I was recently contacted by someone in Illinois who was researching the names on graves in a cemetery in a town called Libertyville, including a George Lawrence who was killed by a horse in 1878. Somehow, he had got my contact details and I was able to provide evidence that George was a member of my family and could give more information about him. This information is now on the Findagrave website (www.findagrave.com) and led me to look afresh at what the site contains. Many of the individuals listed, especially those in the United States, have a lot of information about them, including obituaries and excerpts from printed biographies. As an example, look at the entry for George’s son John Lawrence (1844-1923) who is buried in the same cemetery. The entry contains links to wives and siblings, and you can also search for family members buried in the same cemetery or the same town. The information is being continually updated as volunteers research the stories of those buried. The website can now be a very useful source of family history information beyond the simple details of death and burial.
The General Register Office (www.gro.gov.uk) has recently announced that it has extended for an indefinite period its service of providing cheaper pdf copies of birth and death certificates when those events have been covered by its digitisation and re-indexing programme.
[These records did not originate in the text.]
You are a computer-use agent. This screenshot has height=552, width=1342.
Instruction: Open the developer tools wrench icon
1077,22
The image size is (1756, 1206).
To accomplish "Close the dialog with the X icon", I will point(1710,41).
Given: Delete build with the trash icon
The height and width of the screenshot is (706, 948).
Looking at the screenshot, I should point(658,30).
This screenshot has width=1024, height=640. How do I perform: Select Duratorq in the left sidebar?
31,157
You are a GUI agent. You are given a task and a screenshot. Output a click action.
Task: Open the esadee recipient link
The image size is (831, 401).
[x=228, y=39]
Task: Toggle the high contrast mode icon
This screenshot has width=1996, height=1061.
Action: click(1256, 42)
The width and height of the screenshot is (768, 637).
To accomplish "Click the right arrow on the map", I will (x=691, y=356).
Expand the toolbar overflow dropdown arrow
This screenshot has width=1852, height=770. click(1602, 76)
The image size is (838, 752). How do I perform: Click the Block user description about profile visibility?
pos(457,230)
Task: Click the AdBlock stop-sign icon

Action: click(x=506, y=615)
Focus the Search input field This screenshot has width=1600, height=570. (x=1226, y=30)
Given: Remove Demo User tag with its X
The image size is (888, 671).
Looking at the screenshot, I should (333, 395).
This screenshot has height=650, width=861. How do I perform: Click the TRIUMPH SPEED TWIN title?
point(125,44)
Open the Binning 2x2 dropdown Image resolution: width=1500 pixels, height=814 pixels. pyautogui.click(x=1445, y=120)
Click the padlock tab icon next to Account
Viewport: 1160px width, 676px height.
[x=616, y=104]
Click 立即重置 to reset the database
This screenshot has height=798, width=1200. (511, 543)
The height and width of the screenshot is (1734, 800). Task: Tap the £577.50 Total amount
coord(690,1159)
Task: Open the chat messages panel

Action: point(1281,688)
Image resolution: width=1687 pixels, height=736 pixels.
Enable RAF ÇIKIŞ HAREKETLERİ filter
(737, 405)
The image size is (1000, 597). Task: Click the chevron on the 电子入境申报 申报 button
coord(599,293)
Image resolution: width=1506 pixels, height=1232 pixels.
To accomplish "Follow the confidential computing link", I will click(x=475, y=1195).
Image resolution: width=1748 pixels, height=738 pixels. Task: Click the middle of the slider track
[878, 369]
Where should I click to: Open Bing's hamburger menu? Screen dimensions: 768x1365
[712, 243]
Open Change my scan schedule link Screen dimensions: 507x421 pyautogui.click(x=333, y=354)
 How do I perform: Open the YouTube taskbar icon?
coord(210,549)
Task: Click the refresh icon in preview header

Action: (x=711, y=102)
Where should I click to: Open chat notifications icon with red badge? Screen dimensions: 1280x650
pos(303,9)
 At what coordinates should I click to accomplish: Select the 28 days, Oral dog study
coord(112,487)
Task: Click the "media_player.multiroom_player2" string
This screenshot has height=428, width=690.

The pdf records cost £6 rather than the usual £9.50 and are despatched via e-mail, normally within a few days. The period covered by this service is birth entries from 1837 – 1917 and death entries from 1837 – 1957. The advantage of the new indexes is that the birth information includes the maiden name of the mother for all dates and the death information includes the age at death.
Most of us spend most of our time on family history website looking for census records, or records of births, marriages and deaths, that we sometimes miss some of the other treasures. Ancestry, for example, has a whole collection of photographs, postcards and drawings which you can search by putting the place name in the keywords box, and ensuring that you only access the picture files called UK, City, Town and Village Photos 1857-2015 and United Kingdom & Ireland Historical Postcards. Many date from the early years of the twentieth century, so there is a view of Park Street, Bristol with only horse-drawn vehicles and no Wills Tower, and one of the Dutch House on the corner of Wine Street and High Street which was sent to an address in Massachusetts with the brief message “Love from Dad”. There are also many of Bath. Some photos are from the Francis Frith Collection, and are late nineteenth-century, such as Bristol Cathedral without the towers at the west end and Arnos Vale Cemetery in 1887, when it was still surrounded by fields. This photo is of St Andrew’s Church in Clifton, which was lost in the blitz.